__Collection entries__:
+--
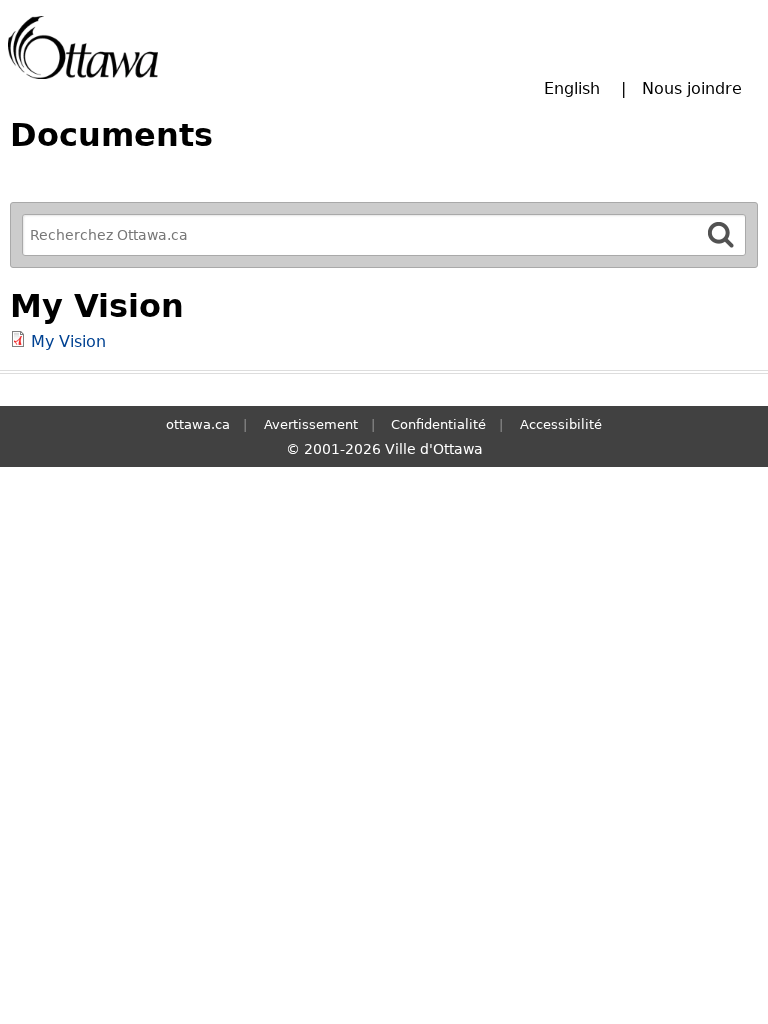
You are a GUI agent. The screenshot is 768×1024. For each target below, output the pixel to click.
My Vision (68, 341)
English (572, 88)
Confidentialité (438, 424)
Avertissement (311, 424)
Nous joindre (692, 88)
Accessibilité (561, 424)
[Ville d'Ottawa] (83, 47)
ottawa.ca (198, 424)
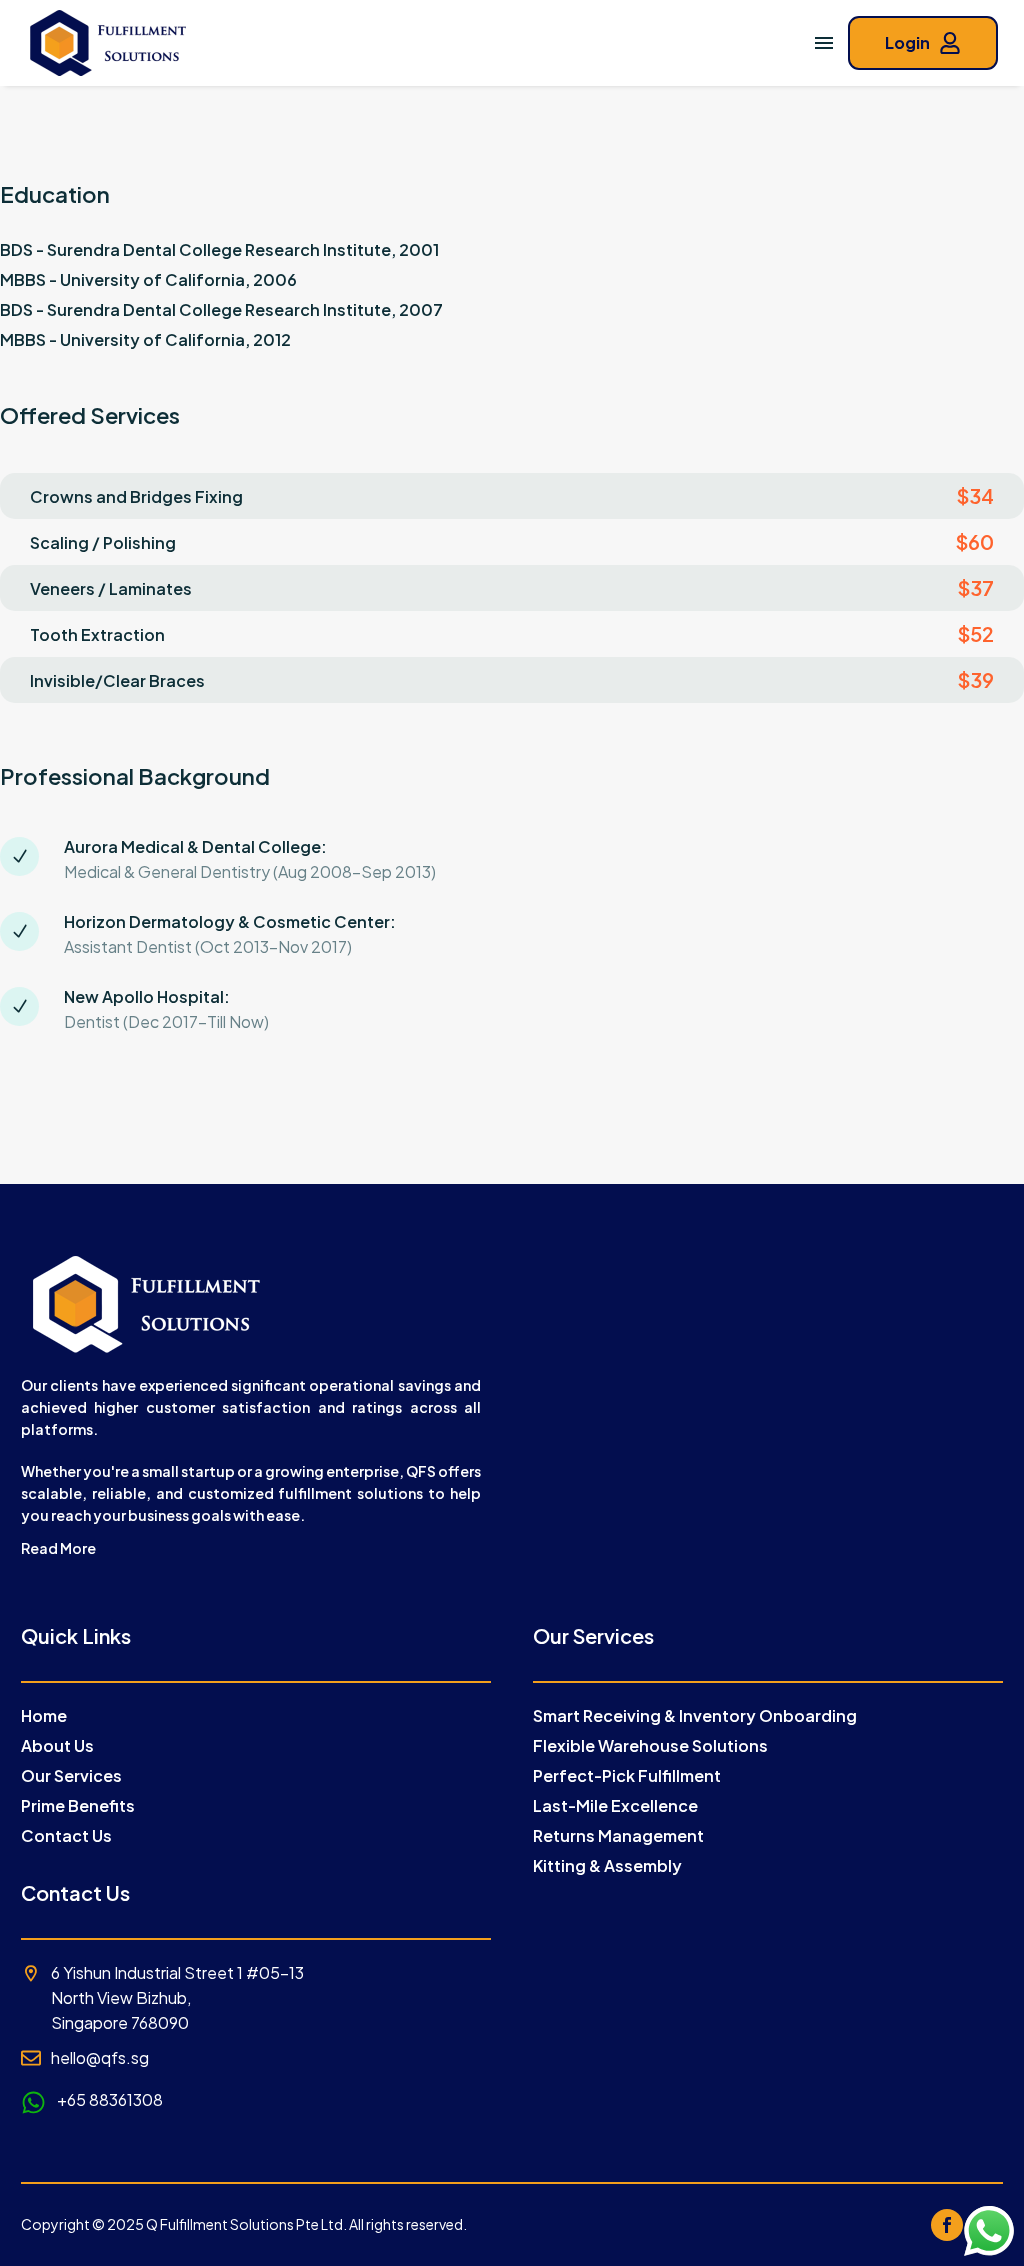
+--
__Your goal__: Exactly the lines from the one holding "English (572, 88)" to the last line of the records above should be duplicated, with no pictures among them.

__Solution to the exercise__:
English (572, 88)
Confidentialité (438, 424)
Avertissement (311, 424)
Nous joindre (692, 88)
Accessibilité (561, 424)
[Ville d'Ottawa] (83, 47)
ottawa.ca (198, 424)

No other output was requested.